You don’t want your bottom line to be impacted by bots’ fake ad traffic; when you spend money on advertising and marketing, you want to be sure that it will result in actual increased revenue. Because digital ad fraud comes in many forms, there is no single tactic that will be enough to sufficiently protect your advertisements and website. The key to prevention is ensuring you have safety checks in place for early detection of suspicious behavior and to proactively partner with a trusted PPC (or paid search) agency.

Other strategies to battle digital ad fraud can include setting up custom alerts and soliciting user feedback. In terms of custom alerts, many types of ad fraud are difficult to detect by observing on-page behavior. In such cases, you’ll want to keep an eye on your traffic and revenue metrics for any sudden changes.

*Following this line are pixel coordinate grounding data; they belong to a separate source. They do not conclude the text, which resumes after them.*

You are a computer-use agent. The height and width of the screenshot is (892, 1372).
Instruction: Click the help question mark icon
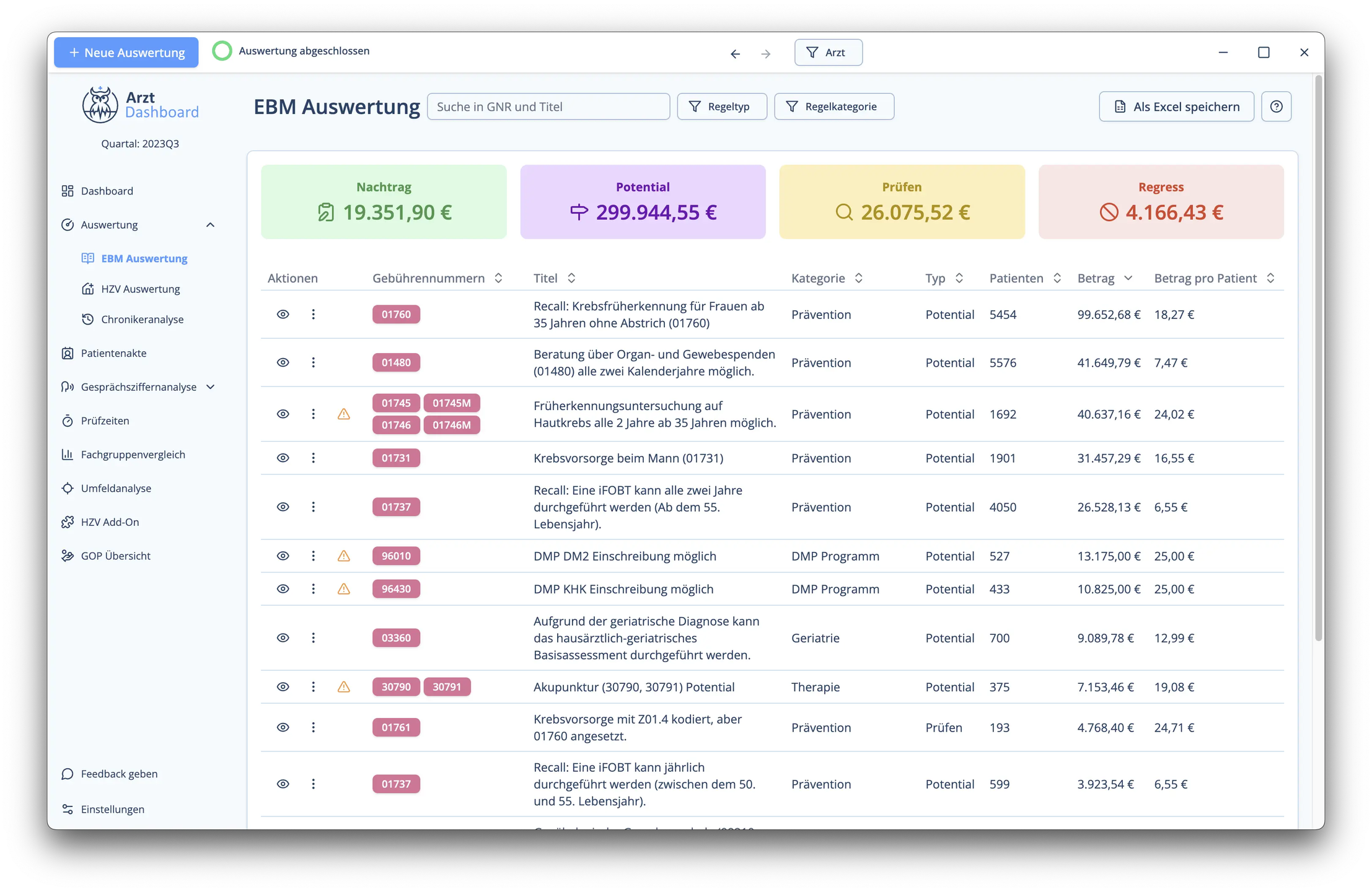click(x=1276, y=107)
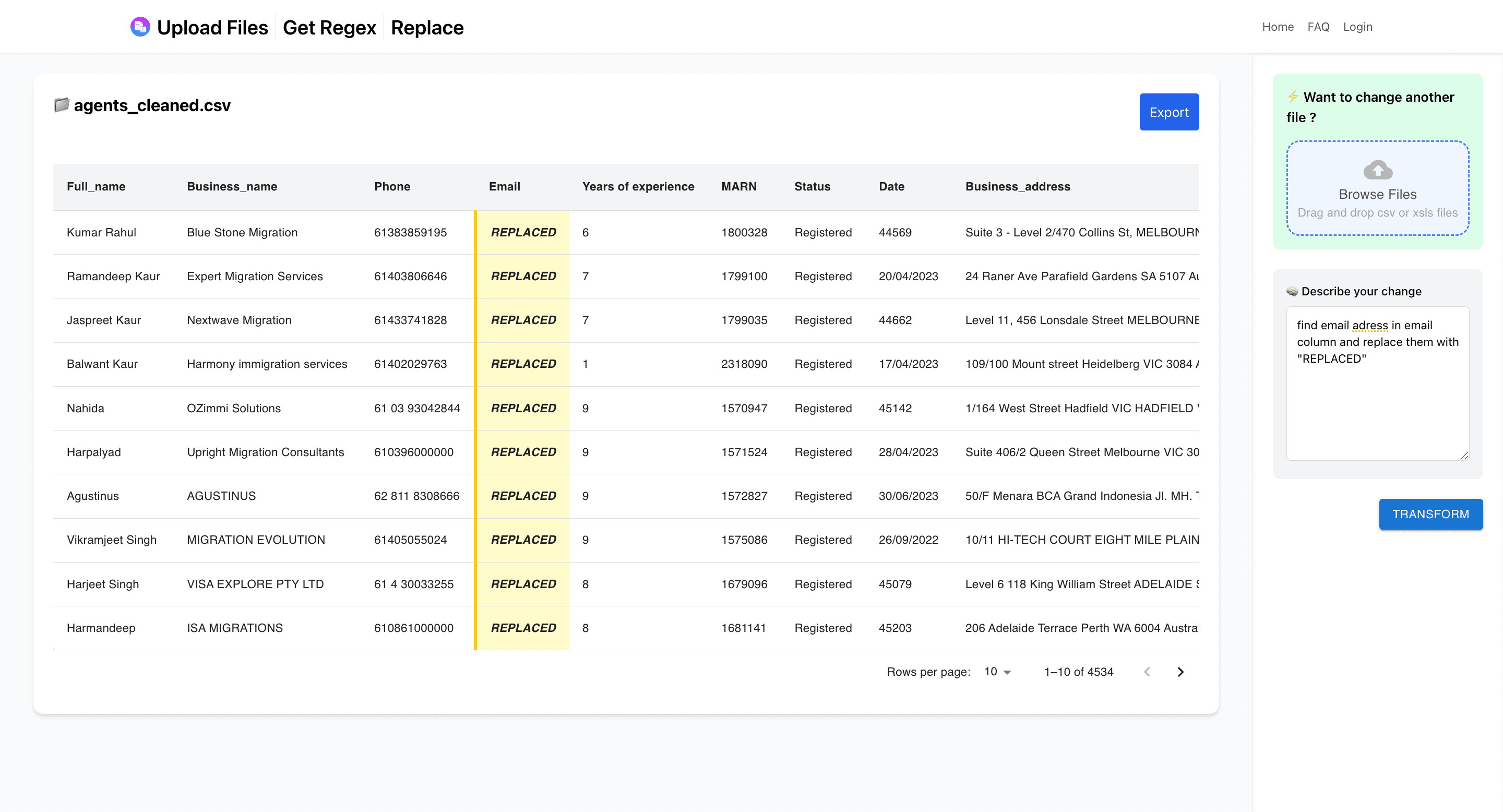This screenshot has height=812, width=1503.
Task: Click the purple app logo icon
Action: tap(140, 27)
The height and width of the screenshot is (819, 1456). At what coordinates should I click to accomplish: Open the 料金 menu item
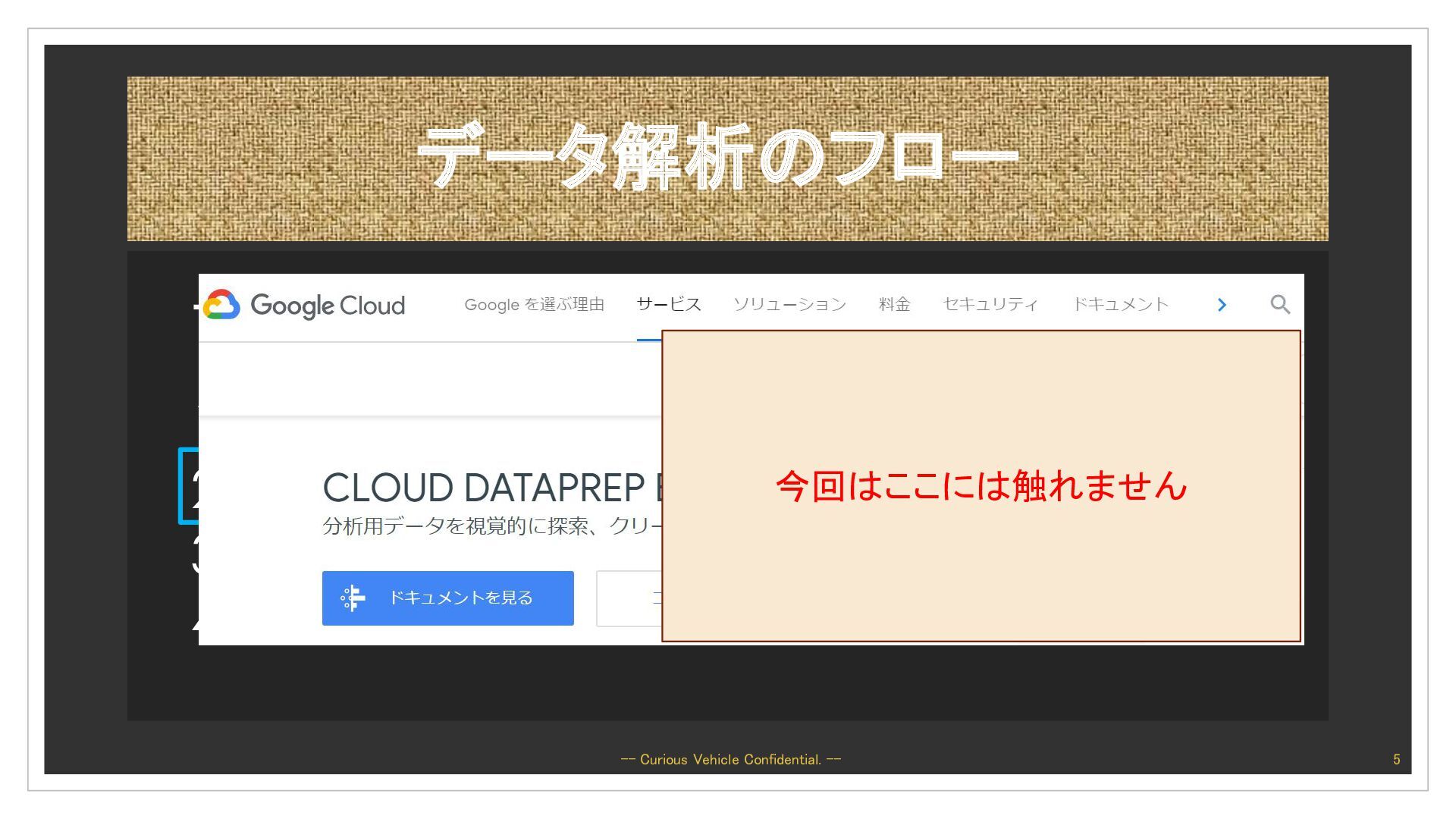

Most analytics tools, including Google Analytics, allow admin users to create custom alerts based on metrics like sessions, pageviews, bounce rates, etc. Additionally, by ensuring your site has proper analytics tracking, you can quickly determine if any increase in traffic is a bot attack or real users.  It’s also important to solicit user feedback. Certain types of ad fraud, such as ad injections and forced redirects, may be difficult to detect for site owners, but are easily observable by users. Give your users an easy way to provide feedback about the page experience and ad experience on your site.

Finally, industry experts are calling for externally imposed and enforced standards on transparency in advertising and for taxing algorithms that serve ads and content. For digital marketers and business operators, we should expect more oversight that fights against fake ad traffic. As the overall premise and implied success of programmatic ad buying is re-examined in today’s digital space, rules that protect consumers and small business owners are generally well-received.